How do you know how to treat the many components of your child’s autism condition? By consulting with professionals who can properly advise you. Your child will likely have deficits across several domains: occupational therapy, physical therapy, communication, behaviors, social skills, vision problems, among others. Once you get recommendations from your professionals you should give those recommendations to your school district’s special education committee. For example, in New York, you would submit the recommendations to the committee on special education “CSE” and in Connecticut, you would submit them to the pupil planning team “PPT” and ask them to convene an IEP meeting so that the “team” can consider the recommendations, reports and evaluations when planning your child’s program and placement for the school year.

Parents will want to make sure that their child’s needs are appropriately met and, as always, the first step is getting quality evaluations and recommendations. You may have a friend or neighbor who also has a child with autism that receives “floortime” therapy (Dr. Stanley Greenspan) and, based on what they tell you, you think that your child should receive the same intervention. You may or may not be right. You should take steps to find a professional to assess your child to see whether this intervention would be appropriate and effective. A quality assessment may confirm that floortime would be an effective intervention but it may also reveal that 1:1 ABA therapy would be a more appropriate intervention for your child. Until your child is evaluated, however, you will not know the answer and it is important to keep in mind that the school district won’t have the answer either. If your school district recommends a “methodology” without assessing or evaluating your child to make that determination, ask that they do so. Be insistent on that point.

When you are at your child’s IEP meeting, you want to make sure that everyone on the IEP “team” has a copy of the evaluations and reports that you submitted; you want to make sure those reports are “meaningfully” considered. Your reports may recommend intensive levels of ABA intervention for your child and you want that on your child’s IEP. I have often heard from parents that they are told that ABA cannot go on an IEP or “there is no way” that a specified level of ABA can go on an IEP. Neither is true – ABA and its intensity can absolutely be added as a specified service on your child’s IEP if recommended by your professional.
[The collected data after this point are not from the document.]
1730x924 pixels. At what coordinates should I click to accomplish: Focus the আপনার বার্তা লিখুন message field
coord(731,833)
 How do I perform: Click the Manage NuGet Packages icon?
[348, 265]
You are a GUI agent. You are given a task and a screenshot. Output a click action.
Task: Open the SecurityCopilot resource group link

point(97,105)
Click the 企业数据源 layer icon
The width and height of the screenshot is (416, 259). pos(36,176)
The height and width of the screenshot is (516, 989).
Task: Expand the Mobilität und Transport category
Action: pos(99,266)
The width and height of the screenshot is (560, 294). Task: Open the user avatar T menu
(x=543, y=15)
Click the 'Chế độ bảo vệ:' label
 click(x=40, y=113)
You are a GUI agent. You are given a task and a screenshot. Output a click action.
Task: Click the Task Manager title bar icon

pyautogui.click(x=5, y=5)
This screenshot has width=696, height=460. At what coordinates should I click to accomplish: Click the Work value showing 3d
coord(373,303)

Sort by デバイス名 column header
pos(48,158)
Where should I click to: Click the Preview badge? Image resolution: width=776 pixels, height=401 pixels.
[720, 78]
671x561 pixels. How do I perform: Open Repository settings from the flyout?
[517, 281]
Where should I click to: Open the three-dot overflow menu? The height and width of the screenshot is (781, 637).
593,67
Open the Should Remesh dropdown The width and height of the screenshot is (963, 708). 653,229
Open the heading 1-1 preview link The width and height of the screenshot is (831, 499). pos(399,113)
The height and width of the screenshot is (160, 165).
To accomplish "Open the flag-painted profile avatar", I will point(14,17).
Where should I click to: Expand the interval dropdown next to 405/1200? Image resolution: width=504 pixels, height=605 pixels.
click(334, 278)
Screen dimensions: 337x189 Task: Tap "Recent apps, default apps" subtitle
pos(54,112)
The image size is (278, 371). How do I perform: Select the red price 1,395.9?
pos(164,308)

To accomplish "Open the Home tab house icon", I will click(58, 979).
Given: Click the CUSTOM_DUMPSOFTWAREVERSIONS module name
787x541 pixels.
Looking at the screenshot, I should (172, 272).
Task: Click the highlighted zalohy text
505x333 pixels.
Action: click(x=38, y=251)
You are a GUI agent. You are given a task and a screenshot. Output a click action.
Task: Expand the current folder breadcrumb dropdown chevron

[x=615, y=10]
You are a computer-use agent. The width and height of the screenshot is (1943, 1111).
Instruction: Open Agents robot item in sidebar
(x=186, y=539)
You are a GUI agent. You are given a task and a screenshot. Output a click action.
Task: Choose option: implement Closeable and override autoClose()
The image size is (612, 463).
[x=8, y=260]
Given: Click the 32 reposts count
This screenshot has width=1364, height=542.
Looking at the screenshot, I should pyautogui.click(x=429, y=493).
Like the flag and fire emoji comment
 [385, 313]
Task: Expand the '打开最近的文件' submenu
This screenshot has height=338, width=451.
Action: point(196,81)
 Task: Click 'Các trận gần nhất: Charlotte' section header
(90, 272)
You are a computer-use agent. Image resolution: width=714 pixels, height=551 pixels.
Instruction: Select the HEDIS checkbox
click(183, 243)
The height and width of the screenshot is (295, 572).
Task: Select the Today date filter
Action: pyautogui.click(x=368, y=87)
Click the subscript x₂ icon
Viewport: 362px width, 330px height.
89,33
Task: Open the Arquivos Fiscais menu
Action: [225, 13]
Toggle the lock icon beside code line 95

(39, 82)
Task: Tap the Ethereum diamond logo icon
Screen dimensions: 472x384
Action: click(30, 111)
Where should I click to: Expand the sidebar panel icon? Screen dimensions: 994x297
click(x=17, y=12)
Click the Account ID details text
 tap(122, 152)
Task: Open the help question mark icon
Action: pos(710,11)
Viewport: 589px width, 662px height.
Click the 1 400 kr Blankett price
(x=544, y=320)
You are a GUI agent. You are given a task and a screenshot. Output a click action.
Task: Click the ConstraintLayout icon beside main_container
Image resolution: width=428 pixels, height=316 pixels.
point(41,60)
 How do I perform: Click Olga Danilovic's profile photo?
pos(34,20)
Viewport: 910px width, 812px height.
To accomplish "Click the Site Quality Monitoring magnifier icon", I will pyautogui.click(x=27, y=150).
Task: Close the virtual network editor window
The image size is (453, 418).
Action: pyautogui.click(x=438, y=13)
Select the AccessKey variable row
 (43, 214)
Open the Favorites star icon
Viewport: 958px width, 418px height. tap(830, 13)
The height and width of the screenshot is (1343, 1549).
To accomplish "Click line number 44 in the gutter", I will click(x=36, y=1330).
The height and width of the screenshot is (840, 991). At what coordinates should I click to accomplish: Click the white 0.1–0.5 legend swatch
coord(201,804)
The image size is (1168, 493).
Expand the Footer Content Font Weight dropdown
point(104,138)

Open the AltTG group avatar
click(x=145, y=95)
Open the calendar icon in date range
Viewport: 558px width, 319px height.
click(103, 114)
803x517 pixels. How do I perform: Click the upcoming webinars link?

It is true that some school districts are reluctant to add these services because they are expensive, but under the federal IDEIA statute, an anticipated expense is not a bar to meeting a disabled child’s unique needs.

It is important that you attend your child’s IEP meetings “armed” with reliable recommendations. While no one knows your child better than you do as a parent, “just because you say it’s so doesn’t make it so.” This means do not go to the IEP meeting asking for services for your child because “your neighbor’s child gets them.” Your opinion and demand will be immediately discounted. Think about it. You do not want your child to get fewer services because “other children are not getting those services or that level of services,” right? It would be completely inappropriate (but unfortunately not uncommon) for an IEP team to tell you just that – we cannot offer your child five hours a week of speech therapy, because no other child in the district is receiving such an intensive level of speech services. Your reaction must be, “What? Are you kidding me? You are denying my child services she needs and is appropriate for her because other children who may or may not need those services are not getting them?” Your child should receive services because they were recommended by professionals and it is appropriate for your child. Your child’s recommended services should have nothing to do with what “other” disabled children in the district are receiving or not receiving. Remember, you are your child’s advocate at that meeting – you have no duty or obligation to be concerned about other people’s children and what they may or may not be getting. You should focus intently on your child’s needs and not allow anyone on the team to “guilt you” into accepting less for your child because it is “too expensive” or that “other children are not getting the services.” Even if that is the case, that is not your problem as you are sitting at that meeting. The same is true for you – just because other children are receiving physical therapy does not necessarily mean that your child needs physical therapy. Ultimately, the strongest justification will be what an informed professional is recommending.

By all means, ask for what your child needs and be a strong advocate. However, always go into your IEP meetings with an open mind.

 

Tracey Spencer Walsh, JD (Fordham University School of Law, ’94) is the Senior Counsel at Mayerson & Associates, a New York law firm dedicated to representing children and adolescents on the autism spectrum, and assisting families in accessing the education and related services necessary and appropriate for students. For six years, Ms. Walsh worked as an educator and served as an Upper School Dean of Students at an independent school in Rye, New York.